あなたの敷地にアグロフォレストリーを

マザーアースニューズ 自然 自給 DIY

農法に樹木を取り入れることで、農場の効率と土壌の質を向上させられる。

文:デイル・ストリックラー(Dale Strickler)

翻訳校正:沓名 輝政

 以前、リンゴと梨の木が2本ずつある庭に隣接した牧草地を借りたことがあります。毎年秋に果実が熟すと、負荷のかかった木は傷のある果実を早めに落としてしまうのです。家の人は落ちた実の周りの草刈りを嫌がり、私の牛はフェンスを越えて転がった実を食べるのが好きだったので、牛が隣接したパドックにいるとき、私は風で落ちた実をフェンスの向こうに放り投げていました。また、ピックアップの荷台に実を満載にして、牛のいる場所まで運んでいくこともありました。庭をきれいにするのと同時に、牛にご褒美を与えるという、一挙両得の方法でした。

 しかし、それは時間がかかり、骨の折れる仕事でもありました。そこで私は、このような作業をする代わりに、リンゴや梨の木を、実が必要な場所、つまり牧草地に植えてみたらどうだろうかと考えました。夏には日陰をつくり、秋には実をつけ、冬には落ち葉を飼料として与えられるのです。牛の群れ全体に4本の木を植えるのではなく、1エーカーあたり30~40本の木を、9~12m 間隔で植えられるのです。そうすれば、たくさんの牛に餌を与えることができます。

 この発想は新しいものではないのです。実は、大学時代に読んだ本が、農業の未来に対する私の考えを完全に変えてしまったのです。地理学者のJ・ラッセル・スミスが書いた『Tree Crops』という本で、彼は世界中を旅して、さまざまな地域の土壌と社会の状況を記録しています。彼は、一年草の穀物作物による土壌侵食の惨状と、それとは対照的に、人間や家畜が収穫する実を落とす樹木による食料システムを観察しました。スミスは、樹木を利用した社会は豊かで長寿であり、穀物栽培のような骨の折れる労働を必要としないことに気づきました。また、樹木によって土壌が保持され、土地を荒らすような耕作も必要なかったのです。

 もし、9,500万エーカー(3,800億平米)のトウモロコシと9,000万エーカー(3,600億平米)の大豆の代わりに、草や木が混在し、家畜が自由に拾える飼料が落ちていたら、この国はどうなっていたか想像してみてください。

アグロフォレストリーの概要

 アグロフォレストリーは、林業から始めると説明しやすいかもしれません。林業は本来、木材の収穫を目的とした木の栽培のことです。多くの森林地帯では、林業が唯一の事業であることが多いです。一方、アグロフォレストリーとは、牧草地や作物などの他の農業形態と一体化した樹木の栽培のことです。
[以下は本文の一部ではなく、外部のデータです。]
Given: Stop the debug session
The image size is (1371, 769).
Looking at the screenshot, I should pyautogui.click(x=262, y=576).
 アグロフォレストリーには、林業、畜産業、農作物と いった単一目的のために土地を利用するよりも、多くの利点があるのです。

植生は何層にもわたって、また長い季節にわたって太陽光を取り込み、生産性を高め、最終的にはより良い土壌を提供できる。

樹冠は、日差しや風から下の作物や動物を保護できる。

木の根とその下にある草本植物は、風や水による土壌侵食を軽減できる(45ページ下のイラストをご参照)。
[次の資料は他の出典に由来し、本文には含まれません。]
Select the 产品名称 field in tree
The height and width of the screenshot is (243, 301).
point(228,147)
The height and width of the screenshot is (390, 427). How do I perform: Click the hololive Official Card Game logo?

植物の多様性を高めると、病気や虫によって作物が全滅する危険性を減らせる。同時に、その多様性によって、より幅広い種類の良性の昆虫が集まり、その昆虫が捕食者を呼び寄せ、その捕食者が将来の害虫を駆除できる。

1つの事業が低価格になるリスクは減り、ポートフォリオはよりバランスの取れたものになる。

作物の根の多様性、光合成の期間の延長と速度の向上により、森林、草地、または作物地と比較して、土壌中の炭素隔離率を向上できる。

アグロフォレストリーの基本的な形態

水辺の緩衝帯

 水辺の緩衝帯は、小川や河川の土手を土壌浸食から守ることで、土壌の損失を防ぐだけでなく、土粒子、農薬、肥料による水質汚染の量を減らすことができます。適切に設計された水辺の緩衝帯は、土壌と水を完全に保護するために、樹木、低木、草本植物で構成されている必要があります(上図ご参照)。

 シロップ用のカエデ、ナッツや木材用のクルミやピーカンなど、収穫できる樹種を選ぶとよいでしょう。ブラックウォールナットやピーカンなど、価値の高い木の多くは、水辺に自然に生息しています。

防風林

 防風林(上図をご参照)は、家屋、作物、家畜を守るために、さまざまな形で利用できます。防風林の設計(位置、木の間隔、列の数)は、目的によって異なります。

 家の保護。冷たい風と冬の雪がある地域では、防風林は雪を閉じ込め、家の周りの風速を減らし、家の暖房費を削減します。。。